Успехи добровольцев, занявших Киев, быстро перестали радовать. Мамонтова, пугавшего Москву, забыли.
В стольном городе Дона царила скука и затаенная боязнь. Ведь если наступают большевики, значит, казаки колеблются.
– Как дело на фронте? Казаки митингуют? Бросают оружие? Ведь Хоперский и Усть-Медведицкий округа заняты? – глухо шушукались обыватели[125]
.– Родной край в опасности! – панически заголосил 20 августа ген. Богаевский и объявил мобилизацию всех «иногородних» до 40‑летнего возраста включительно[126]
.Впрочем, он скоро спохватился, – сам или по указке других, – и 28 августа издал другой, успокаивающий приказ[127]
:«Снова, как прежде, появились мрачные слухи и сплетни о нашем положении на фронте, распускаемые трусливыми обывателями и очевидцами, о которых недаром сложилась поговорка: «врет, как очевидец». Положение на фронте, действительно, серьезно, но далеко не катастрофично. Больше бодрости и спокойствия! Обычная на войне смена успеха и временных неудач. Есть полная надежда на то, что блестящие боевые действия ген. Мамонтова в тылу красного фронта, в связи с успехами Добровольческой армии и спокойной стойкостью Донского фронта, скоро обратят временный успех красных злодеев в полное их поражение».
В этом приказе ген. Богаевский, подобно известной героине Гоголя, в первую очередь высек самого себя.
Доморощенный донской политик, член Круга, полковник генерального штаба Сисой Капитонович Бородин, тоже предсказывал близкий конец наступления красных на Донском фронте. А почему так должно быть, тому следуют пункты:
1. Нами захвачен приказ командующего 10‑й советской армией Клюева, в котором он угрожает преданием военному суду начальникам дивизий за недостаточно энергичные действия в период с 14 по 19 августа (нов. ст.).
2. Прибывающие с колчаковского фронта части в боевом отношении не лучше ранее бывших частей 10‑й армии.
3. Советские войска несут очень большие потери.
4. Красным командованием принимаются меры к увеличению числа красных бойцов.
– А потому, – делал не совсем логичный вывод из этих посылок Бородин, – временный успех красных скоро превратится в поражение[128]
.Логика у Бородина вообще хромала не только в этой статье.

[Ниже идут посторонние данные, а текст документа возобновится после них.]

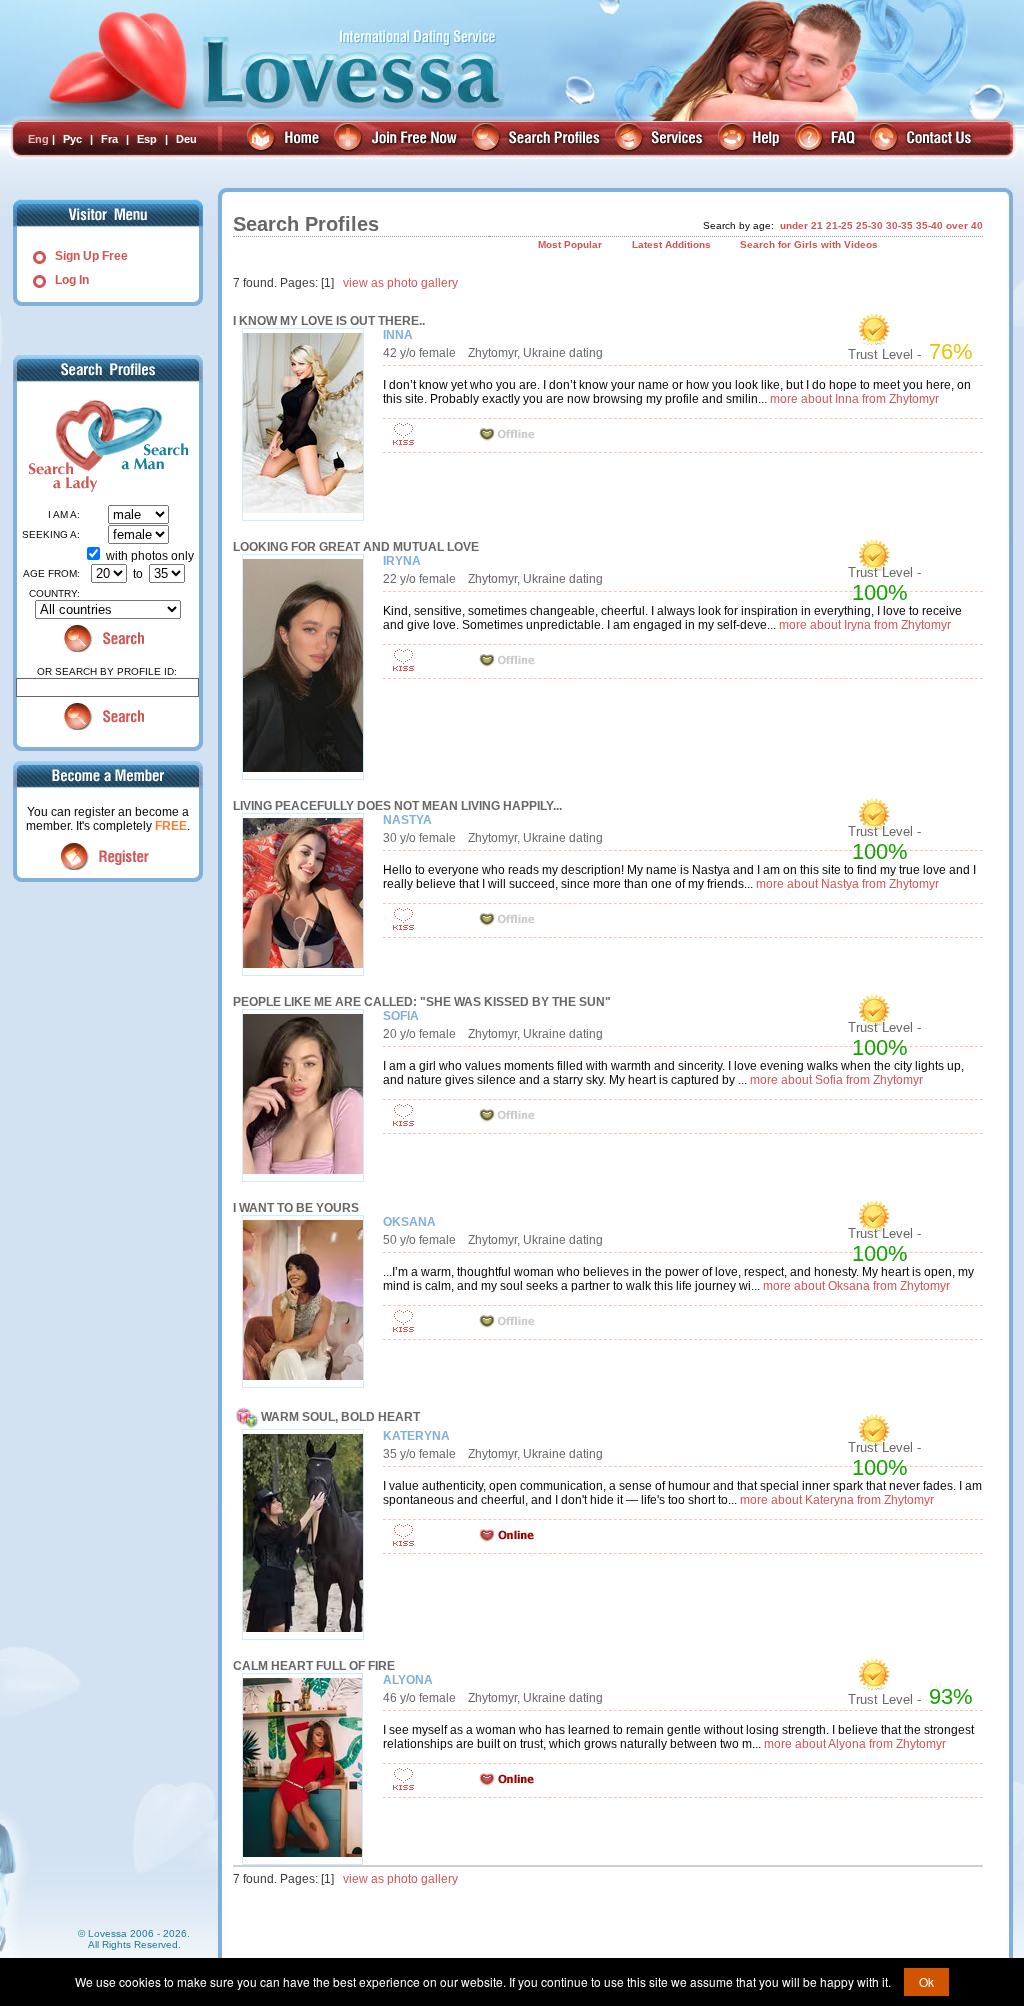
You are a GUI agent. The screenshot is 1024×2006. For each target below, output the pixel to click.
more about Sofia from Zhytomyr (836, 1080)
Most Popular (570, 244)
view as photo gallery (400, 283)
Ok (926, 1981)
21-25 (839, 225)
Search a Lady (60, 445)
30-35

– Мои разъезды уже доходили до Рязани, были взяты Богоявленск и Раненбург; до Москвы оставалось 260 верст. И мы вошли бы в Москву, если бы не особые обстоятельства на фронте Донской армии, – хвастливо говорил впоследствии Мамонтов[129]
.Если бы да кабы…
Спасась от зажима в тиски, смелые налетчики бросились на юг, очень искусно заметая свои следы. Красное командование не всегда знало, где находится вражеский корпус, который иногда совершал переходы по 50—60 верст в сутки.
Под Воронежем, наконец, Мамонтов встретился с частями ген. Шкуро. Рейд был кончен.
Всего «донская стрела» пролетела за полтора месяца 2040 верст[130]
.Основной цели Мамонтов не достиг. Москвы не взял налетом.
Но советские тылы изрядно потрепал. Это ему и поставили в заслугу.
Возвращение Мамонтова на Дон напоминало прибытие триумфатора.
Громадную, ценную добычу привез он в дар войску Донскому. Чего в ней не было, – тысячи золотых и серебряных вещей, иконы в золотых окладах, церковные сосуды, жемчуг и бриллианты.
Это сокровище, официально названное «мамонтовской добычей», впоследствии за границей долгое время являлось яблоком раздора между донским атаманом и народными избранниками. Первый, однако, ухитрился завладеть золотым руном и «загнал» его итальянцам[131]
.Шестьдесят породистых коров, захваченных в совхозах, новоявленный герой принес в дар станице Нижне-Чирской, в которой он в 1918 году поднял удачное восстание против большевиков и которая избрала его за это в почетные казаки.